Among these three main minerals, two minerals bridgmanite and davemaoite both have perovskite type crystal structures. This structure is also widely known in physics, chemistry and materials engineering, as some materials with a perovskite-type structure have shown superconductivity.
At shallow depth, minerals with similar crystal structures often fuse and become single minerals, usually in a high-temperature environment.
Despite the structural similarity, however, existing studies have shown that calcium-rich davemaoite and magnesium-rich bridgmanite remain separate throughout the lower mantle.
“Why don’t davemaoite and bridgmanite merge into one despite having very similar atomic-scale structures?” Sang-Heon Dan Shim, co-author of the Nature paper, said in a media release. “Many attempts have been made to find conditions where these two minerals merge, but the answer from experiments has consistently been two separate minerals. Here we felt we needed some new ideas in experiments.”
The new experiment was an opportunity for the research group to test various heating techniques to compare methods.
Instead of raising the temperature slowly in conventional high-pressure experiments, they raised the temperature very quickly to the high temperature associated with the lower mantle, reaching 3000-3500 F within a second. The reason for this was that once two perovskite-structured minerals are formed, it is very difficult for them to fuse even if they enter temperature conditions where a single perovskite mineral should be stable.
By rapidly heating the samples to target temperatures, Shim and co-author Byeongkwan Ko were able to prevent the formation of two perovskite-structured minerals at low temperatures. Once they reached the temperature of the lower mantle, they monitored which minerals formed over 15-30 minutes using X-ray beams. They found that only one perovskite mineral formed, which was unexpected from previous experiments. They also noticed that at sufficiently high temperatures above 3500 F, davemaoite and bridgmanite become a single mineral in the perovskite-type structure.
“It has been thought that a large size difference between calcium and magnesium, the main cations of davemaoite and bridgmanite, respectively, should prevent the fusion of these two minerals,” Ko said. “But our study shows that they can overcome this difference in warm environments.”

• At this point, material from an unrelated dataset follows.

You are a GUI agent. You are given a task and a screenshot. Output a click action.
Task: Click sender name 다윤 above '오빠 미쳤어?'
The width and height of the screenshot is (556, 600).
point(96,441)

Experiments suggest that the deeper lower mantle with a sufficiently high temperature should have a different mineralogy than the shallower lower mantle. Because the mantle was much warmer on early Earth, the group’s new results indicate that most of the lower mantle then had a single perovskite-structured mineral, meaning the mineralogy was different from today’s lower mantle.
This new observation has a number of impacts on our understanding of the deep earth. Many seismic observations have shown that the properties of the deeper lower mantle are different from those of the shallower lower mantle. The changes are reported to be gradual. The fusion of bridgmanite and davemaoite is shown to be gradual in the research group’s experiments.
Also, the properties of a rock with three main minerals, bridgmanite, ferropericlase, and davemaoite, do not match well with the properties of the deeper lower mantle. Ko and his collaborators predict that these unresolved issues can be explained by a fusion of bridgmanite and davemaoite into a unique new perovskite-structured mineral.